RECORDS SUPPLIED:
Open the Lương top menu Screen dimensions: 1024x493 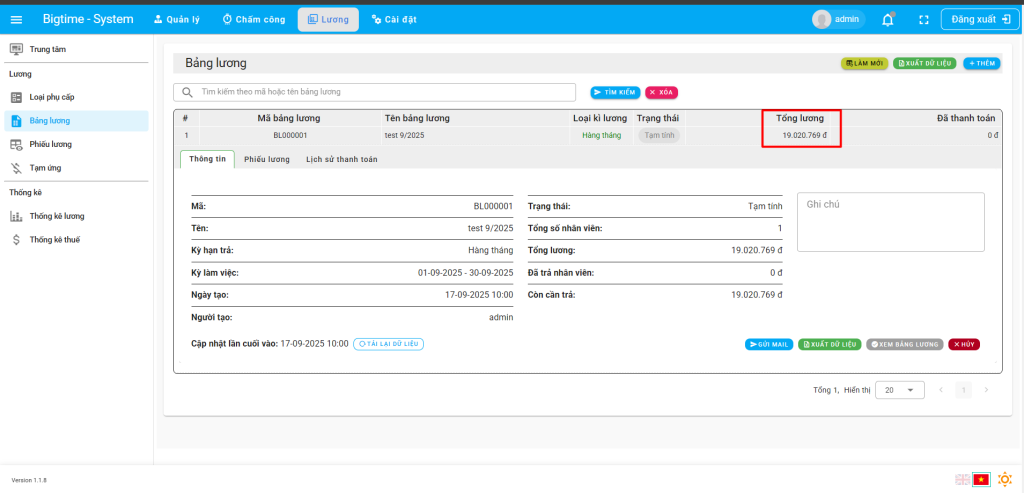328,19
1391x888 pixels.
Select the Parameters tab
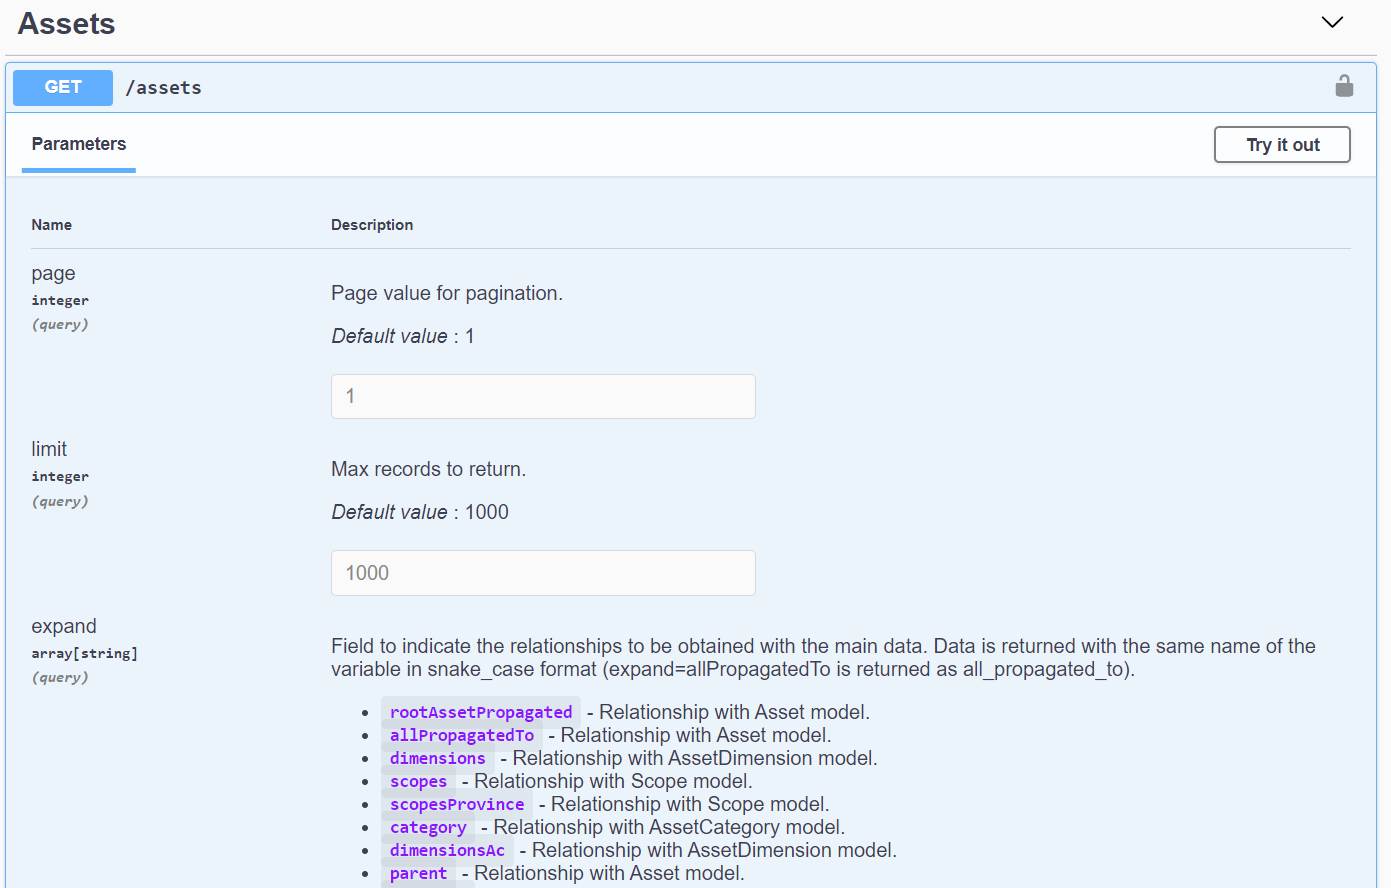pos(78,144)
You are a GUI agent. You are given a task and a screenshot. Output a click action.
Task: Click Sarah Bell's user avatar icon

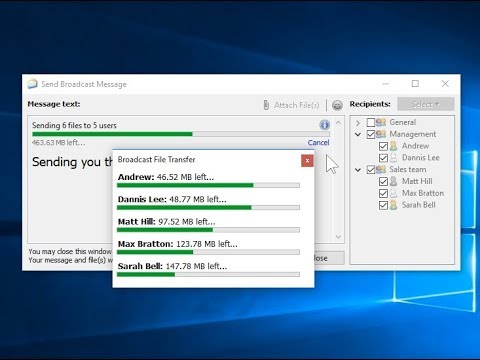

STATED TASK:
How many lines of the entries contain the word "Bell"? Reply with the number alone.

CORRECT RESPONSE:
1